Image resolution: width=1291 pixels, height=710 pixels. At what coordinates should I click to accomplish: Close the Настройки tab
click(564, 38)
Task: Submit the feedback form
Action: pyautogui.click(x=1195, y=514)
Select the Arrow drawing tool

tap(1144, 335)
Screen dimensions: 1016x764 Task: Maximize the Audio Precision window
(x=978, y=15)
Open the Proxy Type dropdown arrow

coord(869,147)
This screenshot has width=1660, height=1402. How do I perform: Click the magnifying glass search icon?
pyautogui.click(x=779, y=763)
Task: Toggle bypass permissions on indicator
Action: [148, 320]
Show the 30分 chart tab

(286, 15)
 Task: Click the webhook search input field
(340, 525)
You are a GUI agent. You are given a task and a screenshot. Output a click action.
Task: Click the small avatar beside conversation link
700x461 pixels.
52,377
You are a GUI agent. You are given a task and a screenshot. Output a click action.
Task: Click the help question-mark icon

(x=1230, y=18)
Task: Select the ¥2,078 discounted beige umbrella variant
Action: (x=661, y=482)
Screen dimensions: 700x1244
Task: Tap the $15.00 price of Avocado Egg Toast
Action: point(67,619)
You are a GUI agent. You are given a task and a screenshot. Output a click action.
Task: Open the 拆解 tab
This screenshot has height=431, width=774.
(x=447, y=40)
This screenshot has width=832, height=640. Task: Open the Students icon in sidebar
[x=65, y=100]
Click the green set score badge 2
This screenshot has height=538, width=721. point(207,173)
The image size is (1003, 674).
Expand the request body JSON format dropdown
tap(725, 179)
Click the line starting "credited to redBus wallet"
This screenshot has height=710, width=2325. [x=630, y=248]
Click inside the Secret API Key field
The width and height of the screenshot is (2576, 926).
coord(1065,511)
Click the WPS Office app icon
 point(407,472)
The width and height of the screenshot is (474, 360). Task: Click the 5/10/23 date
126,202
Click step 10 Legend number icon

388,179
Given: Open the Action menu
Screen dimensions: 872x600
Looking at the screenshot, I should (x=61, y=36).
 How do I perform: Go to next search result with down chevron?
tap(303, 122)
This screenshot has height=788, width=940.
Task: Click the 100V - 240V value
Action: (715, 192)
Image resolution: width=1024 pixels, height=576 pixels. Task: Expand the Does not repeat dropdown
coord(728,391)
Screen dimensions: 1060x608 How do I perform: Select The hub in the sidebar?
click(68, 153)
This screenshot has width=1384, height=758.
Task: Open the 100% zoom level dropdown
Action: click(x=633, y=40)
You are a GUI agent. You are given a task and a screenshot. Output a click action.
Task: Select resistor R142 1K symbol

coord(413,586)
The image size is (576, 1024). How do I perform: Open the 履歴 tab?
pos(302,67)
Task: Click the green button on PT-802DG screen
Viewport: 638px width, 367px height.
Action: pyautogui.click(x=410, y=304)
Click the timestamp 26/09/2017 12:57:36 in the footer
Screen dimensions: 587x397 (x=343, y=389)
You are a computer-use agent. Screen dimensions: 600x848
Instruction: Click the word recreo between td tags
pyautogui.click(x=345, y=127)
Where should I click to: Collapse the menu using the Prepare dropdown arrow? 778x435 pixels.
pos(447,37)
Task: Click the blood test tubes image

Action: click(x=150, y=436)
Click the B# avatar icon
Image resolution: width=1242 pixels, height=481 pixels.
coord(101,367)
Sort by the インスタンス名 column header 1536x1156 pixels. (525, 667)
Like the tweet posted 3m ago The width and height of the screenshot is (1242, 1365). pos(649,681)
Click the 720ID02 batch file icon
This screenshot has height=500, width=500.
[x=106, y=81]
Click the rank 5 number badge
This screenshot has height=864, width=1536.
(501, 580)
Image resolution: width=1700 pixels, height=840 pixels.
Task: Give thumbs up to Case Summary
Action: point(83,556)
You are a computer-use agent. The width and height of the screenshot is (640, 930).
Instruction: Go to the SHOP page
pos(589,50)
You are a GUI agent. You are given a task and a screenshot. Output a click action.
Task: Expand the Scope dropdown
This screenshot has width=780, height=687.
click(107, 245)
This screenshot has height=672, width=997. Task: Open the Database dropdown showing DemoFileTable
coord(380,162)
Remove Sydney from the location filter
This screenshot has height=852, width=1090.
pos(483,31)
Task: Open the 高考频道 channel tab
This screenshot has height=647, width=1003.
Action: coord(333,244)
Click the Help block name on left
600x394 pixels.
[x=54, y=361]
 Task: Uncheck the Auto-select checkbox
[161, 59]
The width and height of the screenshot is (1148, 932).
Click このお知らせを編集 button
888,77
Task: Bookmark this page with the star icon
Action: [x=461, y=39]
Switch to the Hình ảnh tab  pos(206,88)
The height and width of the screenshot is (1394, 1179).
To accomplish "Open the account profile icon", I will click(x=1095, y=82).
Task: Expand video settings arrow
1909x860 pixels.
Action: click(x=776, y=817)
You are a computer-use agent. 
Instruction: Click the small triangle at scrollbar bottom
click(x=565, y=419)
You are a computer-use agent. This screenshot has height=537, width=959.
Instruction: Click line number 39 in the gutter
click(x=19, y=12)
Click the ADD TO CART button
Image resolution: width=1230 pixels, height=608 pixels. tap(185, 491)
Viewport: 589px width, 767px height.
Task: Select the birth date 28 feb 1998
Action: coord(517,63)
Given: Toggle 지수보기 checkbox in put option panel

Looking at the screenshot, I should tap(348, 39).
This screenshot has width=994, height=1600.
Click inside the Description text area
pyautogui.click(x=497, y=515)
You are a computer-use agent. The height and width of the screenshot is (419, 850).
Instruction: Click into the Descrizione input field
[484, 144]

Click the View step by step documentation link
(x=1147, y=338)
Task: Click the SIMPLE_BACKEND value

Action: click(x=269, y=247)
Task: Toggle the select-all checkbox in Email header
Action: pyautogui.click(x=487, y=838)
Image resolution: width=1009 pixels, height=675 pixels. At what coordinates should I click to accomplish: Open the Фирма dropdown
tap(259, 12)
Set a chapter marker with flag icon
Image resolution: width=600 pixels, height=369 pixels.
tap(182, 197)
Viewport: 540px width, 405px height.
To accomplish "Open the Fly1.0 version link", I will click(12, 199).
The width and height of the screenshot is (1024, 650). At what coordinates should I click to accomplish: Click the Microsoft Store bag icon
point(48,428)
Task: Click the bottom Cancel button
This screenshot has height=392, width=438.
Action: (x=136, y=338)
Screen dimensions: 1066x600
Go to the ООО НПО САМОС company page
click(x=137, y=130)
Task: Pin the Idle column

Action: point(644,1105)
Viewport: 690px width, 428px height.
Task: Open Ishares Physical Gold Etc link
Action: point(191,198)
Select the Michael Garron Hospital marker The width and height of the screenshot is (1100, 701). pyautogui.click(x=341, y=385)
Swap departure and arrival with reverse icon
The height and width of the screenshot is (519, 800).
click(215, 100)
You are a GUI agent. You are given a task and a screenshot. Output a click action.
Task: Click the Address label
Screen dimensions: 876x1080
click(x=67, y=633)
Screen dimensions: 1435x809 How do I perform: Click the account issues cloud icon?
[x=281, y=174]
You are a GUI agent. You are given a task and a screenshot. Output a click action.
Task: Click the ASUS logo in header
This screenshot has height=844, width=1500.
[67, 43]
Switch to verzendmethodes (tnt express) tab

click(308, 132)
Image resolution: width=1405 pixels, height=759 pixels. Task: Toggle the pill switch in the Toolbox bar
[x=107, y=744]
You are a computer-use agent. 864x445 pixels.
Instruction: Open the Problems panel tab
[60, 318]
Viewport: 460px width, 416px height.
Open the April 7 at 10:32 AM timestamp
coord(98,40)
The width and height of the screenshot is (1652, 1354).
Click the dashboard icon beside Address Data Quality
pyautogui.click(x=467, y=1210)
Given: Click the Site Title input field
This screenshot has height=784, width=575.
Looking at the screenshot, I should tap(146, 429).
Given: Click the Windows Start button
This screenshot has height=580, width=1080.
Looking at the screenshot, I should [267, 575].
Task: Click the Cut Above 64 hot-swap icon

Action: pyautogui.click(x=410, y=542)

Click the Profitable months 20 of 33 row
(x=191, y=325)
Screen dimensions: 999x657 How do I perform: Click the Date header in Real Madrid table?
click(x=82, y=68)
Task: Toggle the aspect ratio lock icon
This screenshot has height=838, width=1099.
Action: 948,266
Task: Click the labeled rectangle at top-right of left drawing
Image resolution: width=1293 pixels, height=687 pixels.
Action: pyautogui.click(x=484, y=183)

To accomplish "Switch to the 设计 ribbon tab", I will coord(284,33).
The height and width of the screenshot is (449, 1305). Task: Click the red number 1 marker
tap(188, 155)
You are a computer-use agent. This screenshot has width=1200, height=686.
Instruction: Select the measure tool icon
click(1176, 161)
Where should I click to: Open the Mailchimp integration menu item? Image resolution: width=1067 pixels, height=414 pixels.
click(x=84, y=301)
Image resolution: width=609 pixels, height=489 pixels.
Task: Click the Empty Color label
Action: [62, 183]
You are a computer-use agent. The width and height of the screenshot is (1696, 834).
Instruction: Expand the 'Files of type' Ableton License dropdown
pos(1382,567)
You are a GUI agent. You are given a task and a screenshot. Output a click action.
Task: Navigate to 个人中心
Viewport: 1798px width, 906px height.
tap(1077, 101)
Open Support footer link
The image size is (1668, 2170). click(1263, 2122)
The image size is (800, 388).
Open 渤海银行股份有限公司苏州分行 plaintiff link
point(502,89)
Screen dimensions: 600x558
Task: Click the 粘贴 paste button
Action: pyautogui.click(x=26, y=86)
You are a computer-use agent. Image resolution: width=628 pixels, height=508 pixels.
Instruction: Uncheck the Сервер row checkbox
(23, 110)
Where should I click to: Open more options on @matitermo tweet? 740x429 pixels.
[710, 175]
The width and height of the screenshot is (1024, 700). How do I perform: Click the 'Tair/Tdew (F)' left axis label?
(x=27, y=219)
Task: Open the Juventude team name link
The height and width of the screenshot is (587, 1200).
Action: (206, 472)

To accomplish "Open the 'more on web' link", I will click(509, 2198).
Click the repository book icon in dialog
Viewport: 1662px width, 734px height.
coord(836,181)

§ The task: Which lines above carry the string "avatar"? Copy those lines.

§ Output for this task:
Task: Click the small avatar beside conversation link
Click the B# avatar icon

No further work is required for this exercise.